**TASK**. Extract, word for word, each line from the line holding "Screen dimensions: 431x363" through the end of the records. Omit every picture.

━━ DATA FOR THE TASK

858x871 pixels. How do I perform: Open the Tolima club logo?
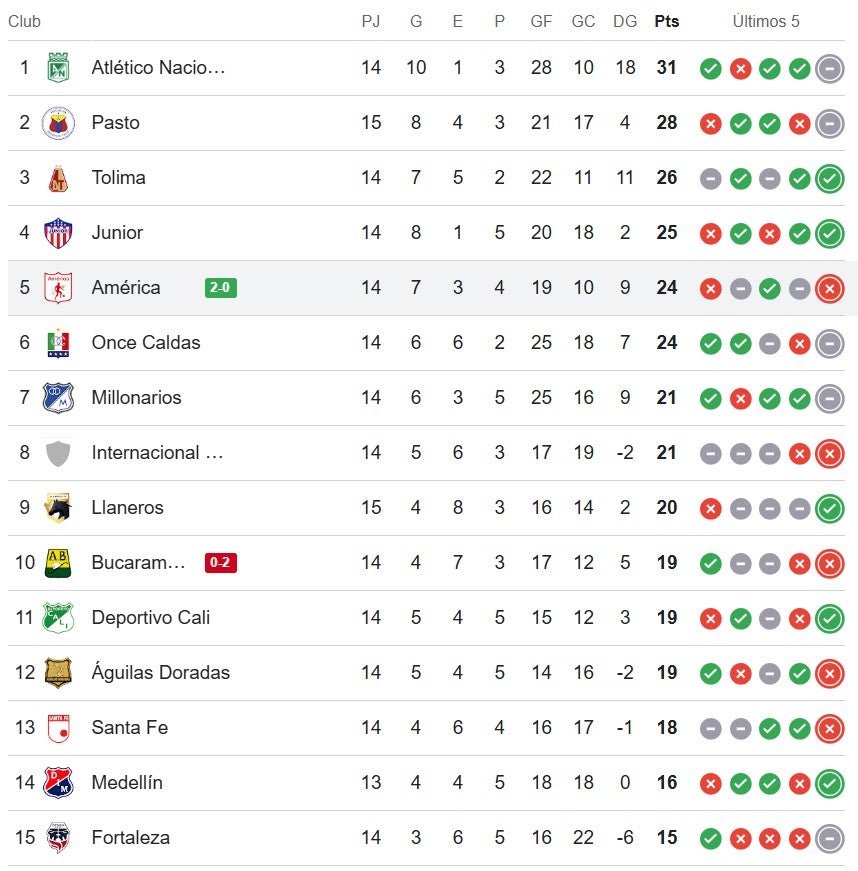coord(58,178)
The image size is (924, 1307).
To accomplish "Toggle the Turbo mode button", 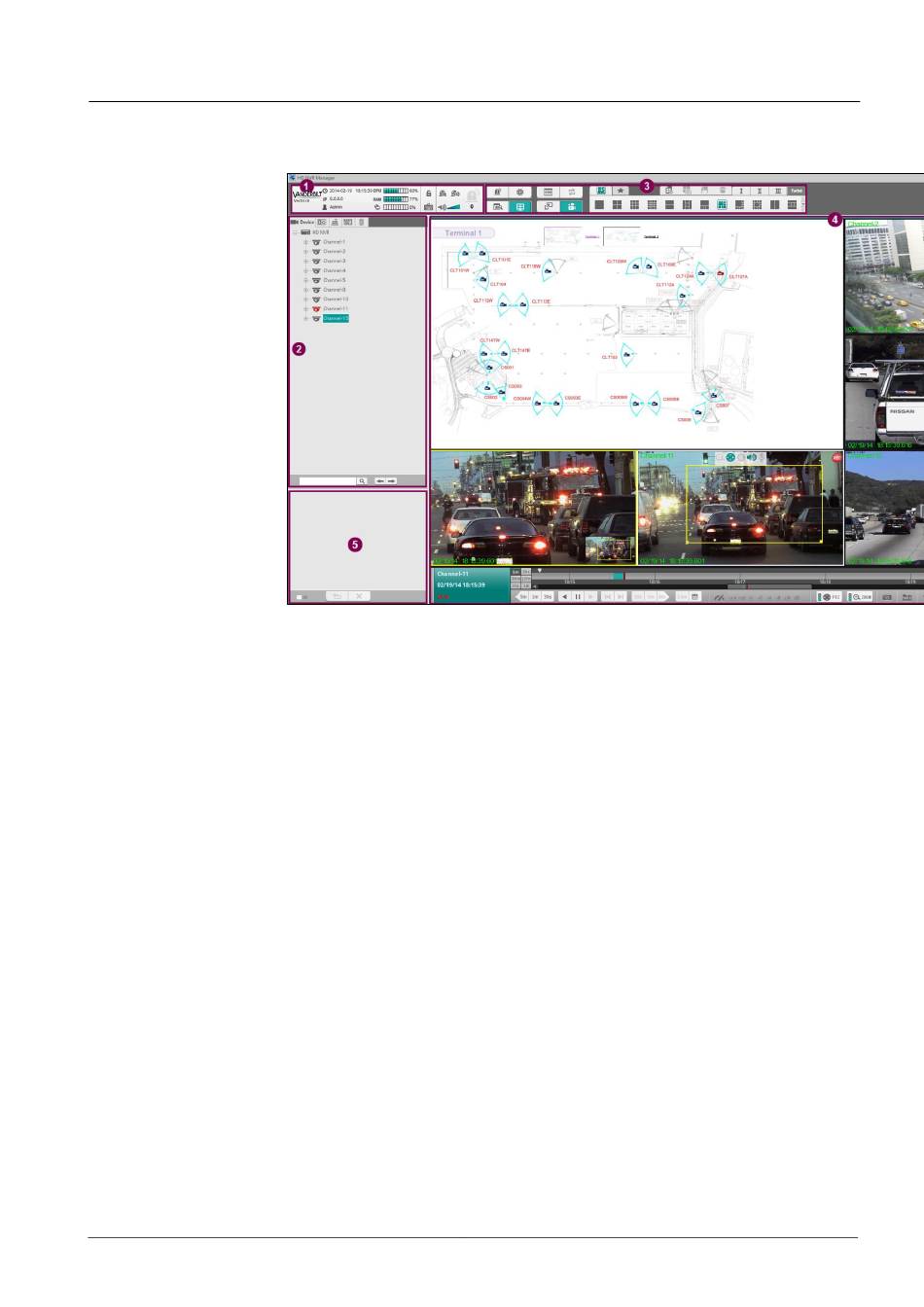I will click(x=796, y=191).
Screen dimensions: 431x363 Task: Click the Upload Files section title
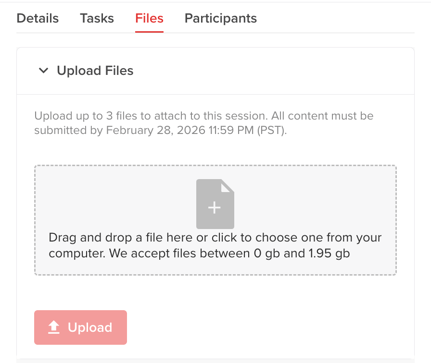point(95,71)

━━━━

**SOLUTION**.
Screen dimensions: 431x363 Task: Click the Upload Files section title
point(95,71)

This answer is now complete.